Jillian Thomson of Dance Base will perform her interpretation of Nae
Regrets, from Grit, which featured in last year's acclaimed ballet,
Off Kilter, while, in a Bennett-ish collision of styles and cultures,
Greg Lawson, violinist with McFall's Chamber, and piper Rory Campbell,
accompanied by sundry percussionists and electronic samples, will
perform Karabakh, a piece which Bennett wove around a recording
of a young girl from the beleaguered Armenian enclave of Karabakh
in Azerbaijan.
"That piece says so much about what Martyn was all about," says
Kirsten. "We wanted to have as much of his own music as possible, so
we're delighted to have Mackay's Memoirs and Karabakh. Unfortunately
Su-a Lee [cellist with McFall's Chamber] can't be there, so we can't
do the string quartet with small pipes and percussion, although it
will be on a later recording."
The musician's untimely death left surprisingly little unfinished
musical business, given his creative output, although, says Kirsten,
there were certain things he entrusted Martin Swan, with whom he
had worked in the past, to finish for him, such as the recording of
Mackay's Memoirs to which Swan has indeed been giving the final re-mix,
and the quartet.
There are a few other things pending, she adds: Bennett was thinking
about a new album, setting old recordings of traditional music to DJ
dance beats, and she is currently sifting through all that. There
remain a few other unrecorded items, and she is hoping that Peter
Gabriel's RealWorld label, which released Grit, might include them
in a possible anthology.
In the meantime, her first preoccupation is next Friday's concert,
which will be MC'd by the Gaelic singer and BBC broadcaster Mary Ann
Kennedy - on whose Celtic Connections programme Bennett was much in
demand - and Annie Reed from RealWorld.
"I just wanted to get the spirit of Martin across," continues
Kirsten. "We didn't want it just to be a night of famous people, but
musicians who were connected with Martyn and understood what he was
about. He was so ill, and there were so few people in contact with him
for the last year or two of his life... I wanted them to be involved."
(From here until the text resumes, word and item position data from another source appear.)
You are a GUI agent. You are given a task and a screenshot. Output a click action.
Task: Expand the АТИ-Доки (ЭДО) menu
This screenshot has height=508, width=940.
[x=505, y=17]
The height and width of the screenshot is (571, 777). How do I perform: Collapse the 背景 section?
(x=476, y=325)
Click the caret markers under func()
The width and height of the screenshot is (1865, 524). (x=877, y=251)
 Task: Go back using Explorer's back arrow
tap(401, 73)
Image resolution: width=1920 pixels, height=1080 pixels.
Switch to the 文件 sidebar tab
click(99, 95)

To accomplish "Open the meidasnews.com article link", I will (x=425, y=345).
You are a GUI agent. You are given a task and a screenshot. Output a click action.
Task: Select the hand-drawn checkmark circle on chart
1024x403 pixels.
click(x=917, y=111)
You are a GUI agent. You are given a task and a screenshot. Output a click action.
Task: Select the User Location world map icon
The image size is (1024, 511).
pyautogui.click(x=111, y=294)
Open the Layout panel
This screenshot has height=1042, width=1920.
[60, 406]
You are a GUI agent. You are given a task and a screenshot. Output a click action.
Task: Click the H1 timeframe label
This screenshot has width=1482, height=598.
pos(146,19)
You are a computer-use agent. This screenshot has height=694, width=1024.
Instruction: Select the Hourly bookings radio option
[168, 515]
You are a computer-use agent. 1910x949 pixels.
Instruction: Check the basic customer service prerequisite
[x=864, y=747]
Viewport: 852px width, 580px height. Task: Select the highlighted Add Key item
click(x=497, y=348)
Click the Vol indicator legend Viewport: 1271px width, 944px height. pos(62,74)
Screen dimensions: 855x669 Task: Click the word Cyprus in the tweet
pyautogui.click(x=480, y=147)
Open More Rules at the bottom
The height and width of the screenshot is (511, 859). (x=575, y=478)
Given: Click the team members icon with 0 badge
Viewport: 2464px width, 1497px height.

Further guests are bound to swell the list, and Kirsten's only
regret is that she's been unable to enlist anyone to play the ney -
the Middle-Eastern flute which, as played by Omar Faruk, was a big
influence on Bennet's music. However, the evening's musical horizons
seem mind-bogglingly, if appropriately, broad as it is.
* The memorial concert is on 15 April at the Queen's Hall, Edinburgh,
tel: 0131-668 2019). Donations to the Martyn Bennett Trust can be
sent to: c/o Active Events, 60 Love Street, Paisley, PA3 2EQ.